> Task directions: As soon as the line containing "[Wishlist products] (1120, 32)" appears in the material below, start returning lines exactly, and end with the line containing "Skip to content (113, 333)".

(Provided records Opens)

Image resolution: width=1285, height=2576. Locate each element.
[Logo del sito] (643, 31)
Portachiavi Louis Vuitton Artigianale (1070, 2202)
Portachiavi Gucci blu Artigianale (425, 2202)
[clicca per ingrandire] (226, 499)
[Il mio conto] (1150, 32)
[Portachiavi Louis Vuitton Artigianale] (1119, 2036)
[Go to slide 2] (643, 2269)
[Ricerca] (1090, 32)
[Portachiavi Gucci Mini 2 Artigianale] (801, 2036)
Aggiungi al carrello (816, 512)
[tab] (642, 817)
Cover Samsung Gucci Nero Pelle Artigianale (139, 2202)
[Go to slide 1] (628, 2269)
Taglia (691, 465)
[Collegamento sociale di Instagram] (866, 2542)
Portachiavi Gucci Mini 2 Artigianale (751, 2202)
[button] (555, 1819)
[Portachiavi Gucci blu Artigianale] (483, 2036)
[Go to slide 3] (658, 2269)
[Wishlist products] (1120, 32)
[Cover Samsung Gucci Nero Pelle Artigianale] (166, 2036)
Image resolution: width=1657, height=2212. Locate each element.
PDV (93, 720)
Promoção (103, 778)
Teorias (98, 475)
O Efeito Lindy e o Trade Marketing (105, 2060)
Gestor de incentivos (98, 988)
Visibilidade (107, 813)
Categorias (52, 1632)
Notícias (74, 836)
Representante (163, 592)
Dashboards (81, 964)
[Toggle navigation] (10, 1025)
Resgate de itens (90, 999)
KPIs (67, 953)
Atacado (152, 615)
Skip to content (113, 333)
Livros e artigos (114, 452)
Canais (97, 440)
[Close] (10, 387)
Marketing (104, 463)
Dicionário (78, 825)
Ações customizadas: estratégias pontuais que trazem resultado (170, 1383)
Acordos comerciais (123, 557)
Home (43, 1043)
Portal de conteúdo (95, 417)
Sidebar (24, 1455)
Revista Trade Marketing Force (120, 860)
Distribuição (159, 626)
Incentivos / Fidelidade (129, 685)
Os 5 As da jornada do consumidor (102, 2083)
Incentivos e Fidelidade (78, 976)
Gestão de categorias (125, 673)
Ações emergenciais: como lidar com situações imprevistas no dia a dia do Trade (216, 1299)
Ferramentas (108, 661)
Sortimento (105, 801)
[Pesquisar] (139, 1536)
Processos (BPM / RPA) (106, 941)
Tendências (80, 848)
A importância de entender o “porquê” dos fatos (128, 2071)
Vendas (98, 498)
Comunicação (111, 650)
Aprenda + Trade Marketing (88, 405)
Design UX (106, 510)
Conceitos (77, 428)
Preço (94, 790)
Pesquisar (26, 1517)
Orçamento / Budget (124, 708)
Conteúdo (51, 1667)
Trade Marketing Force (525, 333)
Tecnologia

(Provided records Closes)

> Exercise solution:
[Wishlist products] (1120, 32)
[Cover Samsung Gucci Nero Pelle Artigianale] (166, 2036)
Image resolution: width=1657, height=2212. Locate each element.
PDV (93, 720)
Promoção (103, 778)
Teorias (98, 475)
O Efeito Lindy e o Trade Marketing (105, 2060)
Gestor de incentivos (98, 988)
Visibilidade (107, 813)
Categorias (52, 1632)
Notícias (74, 836)
Representante (163, 592)
Dashboards (81, 964)
[Toggle navigation] (10, 1025)
Resgate de itens (90, 999)
KPIs (67, 953)
Atacado (152, 615)
Skip to content (113, 333)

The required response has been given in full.